“They convinced our mothers that if a food item came in a bottle — or a can or a box or a cellophane bag — then it was somehow better for you than when it came to you free of charge via Mother Nature. An entire generation of us were introduced in our very first week to the concept that phony was better than real” quotes the Academy-Award winning filmmaker and best-selling author Michael Moore in his book Here Comes Trouble. It is true that despite its numerous benefits for both mother and child, in our days breastfeeding cessation takes place earlier than recommended (Brown et al., 2014).
However, as breast milk is the best food source for optimal infant growth and development (Kramer and Kakuma, 2012; WHO, 2003), mothers should be encouraged to lactate.
Breast milk provides the best regulation of development, growth and metabolism for the neonate. It also provides the best immune protection as it compensates for delays in the development of the infant’s immune system.
More particularly, acquired secretory antibodies, such as immunoglobulins M and G, provide the infant with environment-specific immunoprotection (Newburg and Walker, 2007). Additionally, secretory IgA (sIgA), is present in a form that resists digestion and possesses critical immunoprotective properties (Newburg and Walker, 2007; Chirico et al., 2008) and by phagocytosis or cytotoxicity, sIgA inhibits the penetration of the gastrointestinal tract by pathogens (Brandtzaeg, 2003). In fact, children who breastfeed optimally appear to have lower risk of infection and illness than those who are breastfed for shorter period of time (Dieterich et al., 2013).

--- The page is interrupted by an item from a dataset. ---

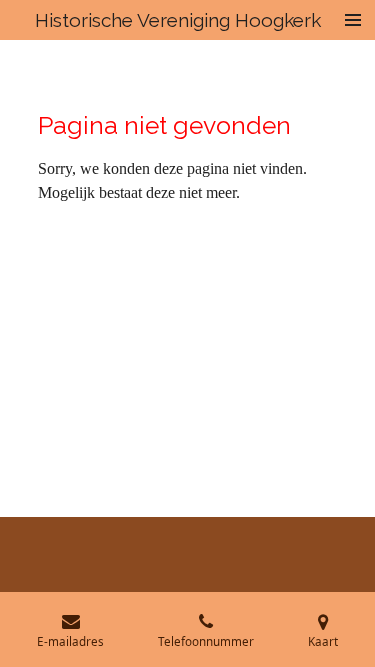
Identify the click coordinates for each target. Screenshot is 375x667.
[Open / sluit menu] (353, 20)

What’s more, lactation confers its immunoprotection by promoting the development of a healthy gut microbiome (Isolauri, 2012).
Breast milk contains digestion-resisting components such as microbiota like Bifidobacteria and Lactobacilli, and oligosaccharides, which serve as their fuel (Newgurg and Walker, 2007; Newgurg et al., 2005). Those two components, favor the development of a healthy intestinal microflora, which prevents inflammatory responses (Goldman, 2000) and contributes to regulating the expression of genes affecting adipose deposition and metabolism (Kau et al., 2011). Additionally, hormones, growth factors and neuropeptides contained in breast milk affect self-regulation of food intake (Savino and Liguori, 2008), possibly accounting for the better-regulated food intake observed in breastfed than formula-fed infants (Li et al., 2010). Furthermore, the lower protein concentration of breastmilk can help protecting the infant against adiposity later in life (Singhal and Lanigan, 2007).
Finally, it has been proposed that breastfeeding could be a marker of parenting practices that promote child development (Jacobson et al., 2013) as breastfeeding mothers are more likely to provide a cognitively stimulating environment for their infants (Der et al., 2006). Interestingly, adults who breastfed as children appear to have higher scores in intelligence tests than formula fed ones (Jimenez-Cruz, 2010).
Apart from the benefits for the neonate, lactation presents significant maternal advantages. Greater duration and intensity of breastfeeding is associated with greater postpartum weight loss (Baker et al., 2008). It also improves insulin sensitivity, which decreases during pregnancy and can cause gestational diabetes and even increase the risk for type 2 diabetes later in life (Stuebe and Rich-Edwards, 2009). Additionally, lactation helps to regulate the levels of cholesterol and triglycerides that increase during pregnancy and is associated with lower risk for subsequent metabolic and cardiovascular disease (Stuebe and Rich-Edwards, 2009; Schwarz et al., 2009; Natland et al., 2012). Furthermore, breastfeeding facilitates the bonding between mother and child (Leung and Sauve, 2005). Most importantly, it is found that lactation decreases the risk for reproductive cancers such as ovarian and breast cancer (Dieterich et al., 2012).
However, despite its indisputable contribution to the overall health of both mother and infant, it isn’t rare that women stop lactating before the recommended 6 months. During the first six weeks postpartum, women are at greatest risk of lactation cessation (Kronborg and Vaeth, 2004; Sheehan, 2001). Among the reasons for ceasing to lactate, mothers mention concerns about milk supply and difficulties with breastfeeding technique. Lack of knowledge about breastfeeding as well as lack of previous experience are linked with perceptions of low milk, as primiparous and younger mothers are more likely to report cessation due to low milk supply (Brown et al., 2014). Mothers who smoke appear to have significantly decreased milk production (Blyth et al., 2002) which may account for their decreased motivation to continue breastfeeding (Hopkinson et al., 1992). On the other hand, maternal attitude plays a crucial role in lactation duration. Women who perceive breastfeeding to be healthier, easier and not restrictive breastfeed for longer (Dennis, 2002).
To conclude, breastfeeding can be beneficial for both mother and child in numerous ways. Boosting immunity, promoting a healthy gut microbiome, regulating appetite, reducing the risk for diabetes, facilitating weight loss postpartum are only a few of its contributions. However, many mothers may cease to lactate early, for practical, social and psychological reasons.